American arena in Tulsa, Oklahoma

Mabee Center is a 10,094-seat multi-purpose arena, located on the campus of Oral Roberts University, in Tulsa, Oklahoma, United States. The building opened in 1972 and was designed by architect Frank Wallace, who designed most of the buildings on the ORU campus. It carries the name of Tulsa oilman John Mabee, whose foundation donated $1 million toward its construction.

The facility received several upgrades in 2021 including: new arena seats, exterior blue paint, blue glass panels, a new sound system, all new LED house lights, concourse level remodeling, digital screens, wifi, and new suites.
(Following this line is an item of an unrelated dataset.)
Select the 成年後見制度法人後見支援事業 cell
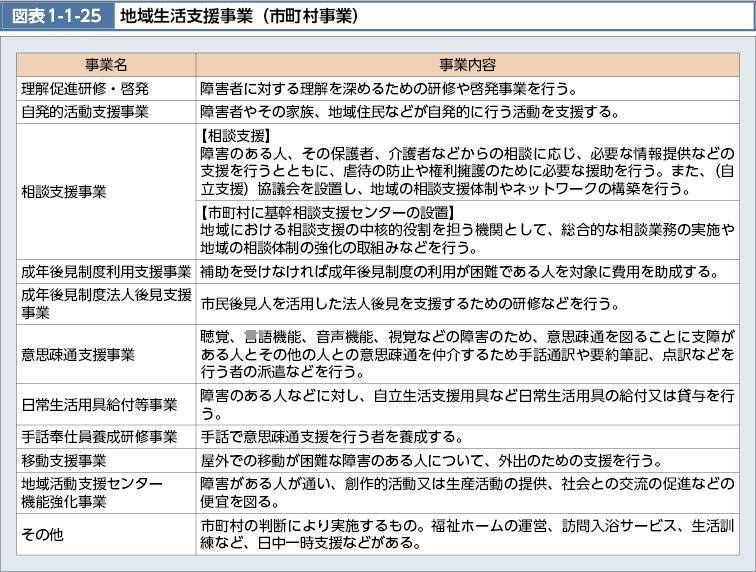 coord(105,302)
An adjacent building, smaller but similar in shape, is known as the "Global Learning Center".

Since it opened in 1972, the Mabee Center has hosted entertainment events, as well as the NAIA national men's basketball championship (1994–1998), five NCAA men's first-round or regional tournaments (1974, 1975, 1978, 1982, 1985) and the Midwestern City Conference (now Horizon League) men's basketball conference tournaments (1982, 1985).

It is home to the Oral Roberts Golden Eagles men's and women's basketball teams and was Eastern Oklahoma's largest arena until the BOK Center was built. Mabee Center was inducted into the Oklahoma Music Hall of Fame in 2013.